Однако не распространение ереси занимало в те дни мысли императора. В небе Северной Европы в течение семи дней и ночей была видна огромная комета, которая «изгибалась на небесах дугой и извергала огонь, к великому изумлению и восхищению людей». По размерам комета была в половину величины луны, но много ярче, и от нее исходили лучи, похожие на языки пламени факела. «Сверкающую звезду» удивленный император воспринял как знак скорой кончины. Один из приближенных слышал, как он сказал, что «это знаки моей судьбы», и повелел свите поторопиться с приготовлениями к отъезду в Испанию. Полностью отказавшись от власти, он тем не менее не потерял своей знаменитой политической прозорливости и ясности ума, так же как и инстинктивной ненависти к Франции. В разговорах с послами Карл любил выражать свое недовольство по поводу того, что Франция «все ищет способы, чтобы господствовать даже не над частью мира, а над всем им», дополняя сказанное красноречивыми жестами. В беседе с венецианским послом он заметил, что воинственные притязания теперешнего французского короля «сидят» у него «вот где», и, «положив правую руку на горло», показывал, где именно. Это утверждение Карл повторил дважды. Однако его конец неотвратимо приближался. Непрестанные подагрические боли стали такими мучительными, что временами он «кусал свою руку и жаждал смерти». Но в Брюсселе ему умирать не хотелось, и 16 сентября император выехал в Испанию, взяв с собой сестру Марию, ее свиту и то, что накопилось за долгие годы беспокойного правления.

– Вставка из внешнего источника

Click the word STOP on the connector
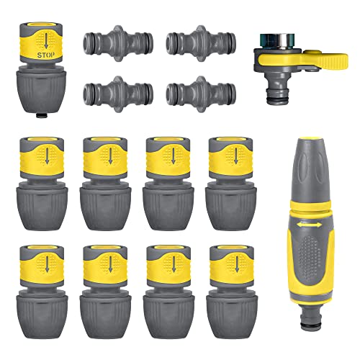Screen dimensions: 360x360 [x=46, y=55]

Сразу же после отбытия пришло письмо от его невестки из Англии. Карл V его не увидел: когда гонец достиг императорского дворца, корабль уже отчалил, — но он мог бы и так догадаться о его содержании. Мария вновь умоляла свекра прислать к ней Филиппа. «Я хотела бы попросить прощения у Вашего Величества за мою дерзость, что отвлекаю Вас от дел, — начиналось письмо, — и поскольку Вы всегда были любезны действовать как настоящий отец для меня и моего королевства, смиренно умоляю Вас принять во внимание печальное состояние, в котором пребывает сейчас эта страна». Ей нужна «твердая рука» Филиппа, чтобы остановить поднимающиеся волнения и недовольство правительством, которое по причине скудного урожая, кажется, достигло уже высшей точки. «Если он не прибудет, чтобы помочь делом, — писала Мария, — то не только я, но также и более мудрые персоны опасаются, что нам будет угрожать великая опасность».
Опасность эта, казалось, подходила все ближе и ближе. Мария боялась доверять даже членам своей свиты и распорядилась удвоить личную охрану. Стало известно, как в пивной злословил один из дворцовых плотников по имени Уильям Харрис. «Она нас всех погубит, — объявил он, — и наше королевство тоже, поскольку чужое ей дороже своего».
Другого работника королевского хозяйства, Уильяма Кокса (он работал в провиантской кладовой королевы), посадили под домашний арест за хранение подстрекательской листовки, в которой король Эдуард объявлялся живым. Дело было настолько серьезным, что даже рассматривалось на Совете, в результате чего Кокса уволили. Самый возмутительный случай произошел в Кройдоне, в апартаментах, подготовленных для Марии кардиналом Поулом. Перед прибытием королевы кто-то (наверняка из своих) разбросал по комнатам листовки с отвратительной и оскорбительной клеветой. В них были карикатуры на Марию, где она изображалась в виде морщинистой ведьмы, иссохшие груди которой сосет куча алчных испанцев. Рисунок окружали слова «Maria Ruina Angliae»[68], и ниже располагался текст памфлета, в котором рассказывалось, как она это делает. «Погубительница Англии» грабит своих подданных, чтобы послать деньги в Брюссель своему неверному супругу.
Марии, вероятно, было бы легче снести эту обиду, если бы Филипп сдержал свое последнее обещание и возвратился. Он сказал английскому послу Мейсону, что «приводит в порядок свою конюшню и часть имущества перед отправлением в Англию» и что предпримет это путешествие в августе. Летние месяцы Филипп провел в «загородном дворце», где пытался укрыться от чумы, а когда наступил сентябрь и он по-прежнему не готовил корабль к отплытию в Англию, Мария, глубоко разочарованная, совсем пала духом. К этому времени даже кардинал Поул в разговорах с венецианским послом «начинал становиться скептиком», хотя в королеве продолжал поддерживать иллюзии надежды.